Diabetes Mellitus adalah penyakit persisten yang terjadi baik ketika pankreas tidak
menghasilkan cukup insulin atau ketika tubuh tidak berhasil memanfaatkan insulin yang
dihasilkannya (Suyono & waspadji, 2013).
Diabetes Mellitus adalah masalah metabolisme berkelanjutan yang digambarkan oleh
kadar glukosa yang tinggi karena ketidakcukupan kerja insulin. Hal ini dapat disebabkan oleh
terhambatnya atau tidak cukupnya pembuatan insulin oleh sel beta, Langerhans di pankreas
atau disebabkan oleh tidak adanya respon sel tubuh terhadap insulin (Suyono & waspadji,
2013).

B. Etiologi
Etiologi secara umum tergantung dari tipe Diabetes, yaitu :
1. Diabetes Tipe I ( Insulin Dependent Diabetes Melitus /IDDM ) Diabetes yang tergantung
insulin yang ditandai oleh penghancuran selsel beta pankreas disebabkan oleh :
1) Faktor genetik Penderita DM tidak mewarisi DM tipe 1 itu sendiri tapi mewarisi
suatu predisposisi / kecenderungan genetik ke arah terjadinya DM tipe 1. Ini
ditemukan pada individu yang mempunyai tipe antigen HLA ( Human Leucocyte
Antigen ) tertentu. HLA merupakan kumpulan gen yang bertanggung jawab atas
antigen transplatasi dan proses imun lainnya.
2) Faktor Imunologi Respon abnormal dimana antibodi terarah pada jaringan normal
tubuh dengan cara bereaksi terhadap jaringan tersebut yang dianggap seolah-olah
sebagai jaringan asing.
3) Faktor lingkungan Virus atau toksin tertentu dapat memicu proses autoimun yang
menimbulkan destruksi sel beta.
2. Diabetes Tipe II (Non Insulin Dependent Diabetes Melitus / NIDDM ) Mekanisme yang
tepat yang menyebabkan resistensi insulin dan gangguan sekresi insulin pada diabetes tipe
II belum diketahui. Diabetes tipe ini adalah gangguan heterogen yang disebabkan oleh
kombinasi faktor genetik yang terkait dengan gangguan sekresi insulin, resistensi insulin
dan faktor lingkungan seperti obesitas, makan berlebihan, kurang olahraga, dan stres serta
penuaan.

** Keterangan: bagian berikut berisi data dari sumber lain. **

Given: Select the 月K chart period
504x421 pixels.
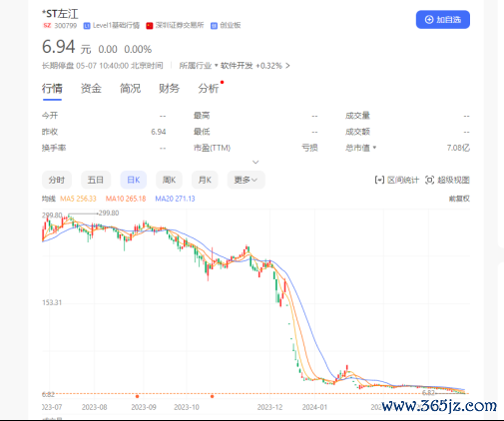Looking at the screenshot, I should coord(205,180).
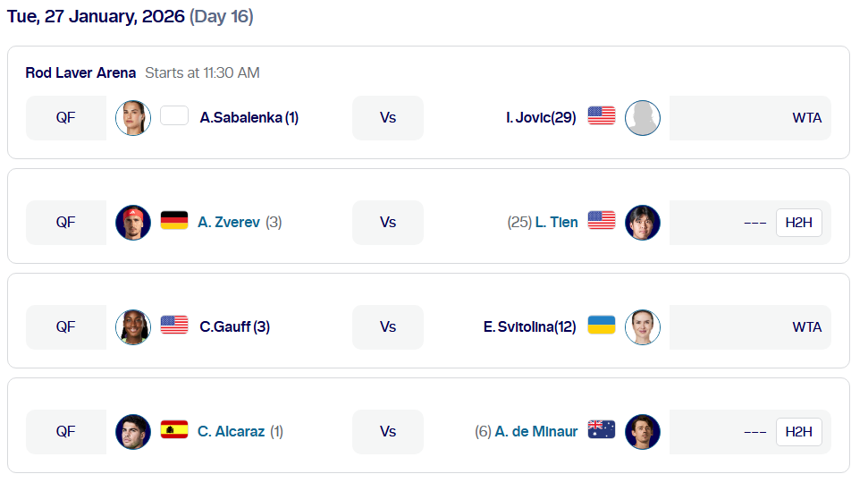Click Carlos Alcaraz's avatar photo

click(133, 432)
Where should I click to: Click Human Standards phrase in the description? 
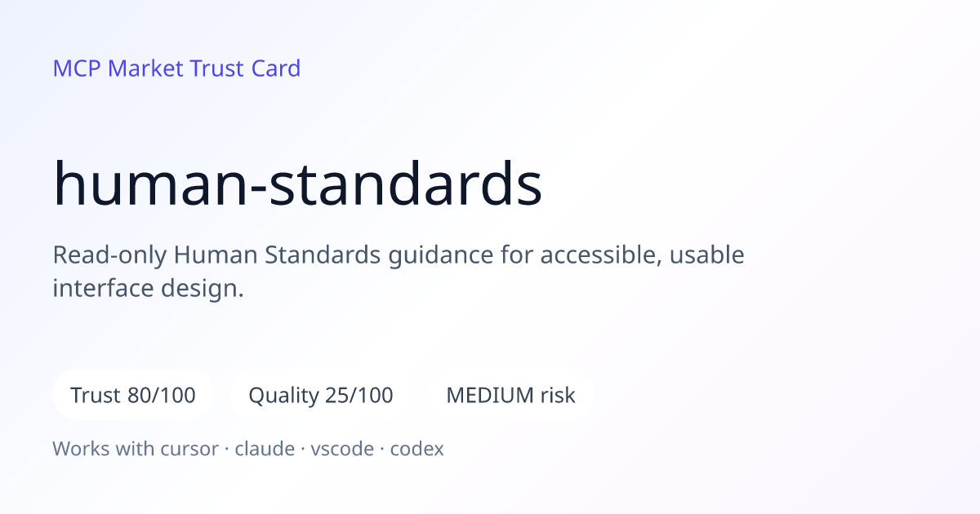point(278,255)
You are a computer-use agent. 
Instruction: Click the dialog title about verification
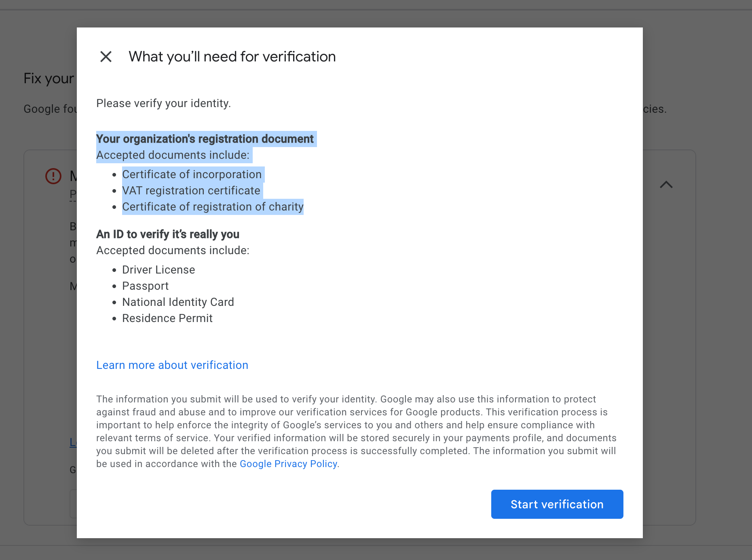click(x=232, y=57)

Selain itu terdapat faktor-faktor risiko tertentu yang berhubungan yaitu :
1) Usia Umumnya manusia mengalami penurunan fisiologis yang secara dramatis
menurun dengan cepat pada usia setelah 40 tahun. Penurunan ini yang akan beresiko
pada penurunan fungsi endokrin pankreas untuk memproduksi insulin.

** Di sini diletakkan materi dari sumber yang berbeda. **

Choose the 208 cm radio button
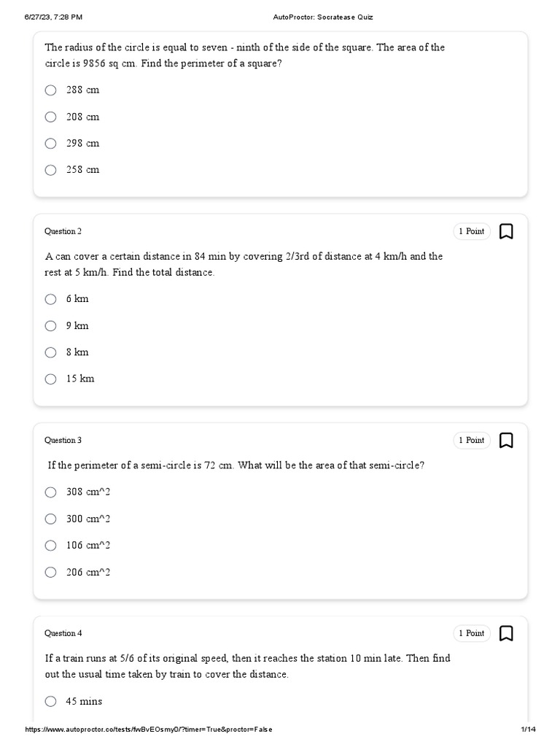 point(50,117)
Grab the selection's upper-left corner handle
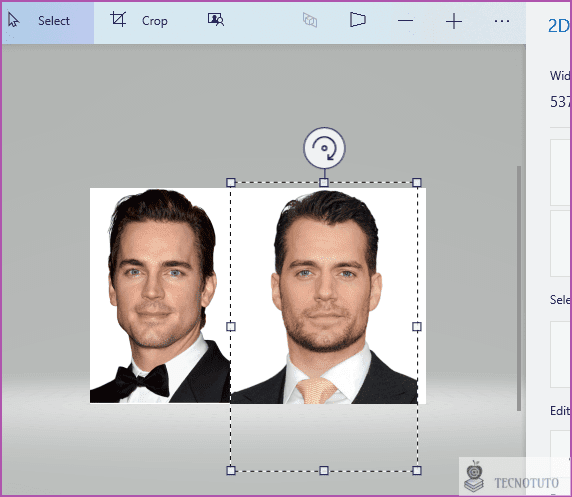Image resolution: width=572 pixels, height=497 pixels. pyautogui.click(x=231, y=182)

2) Obesitas Obesitas mengakibatkan sel-sel beta pankreas mengalami hipertropi yang
akan berpengaruh terhadap penurunan produksi insulin. Hipertropi pankreas
disebabkan karena peningkatan beban metabolisme glukosa pada penderita obesitas
untuk mencukupi energi sel yang terlalu banyak.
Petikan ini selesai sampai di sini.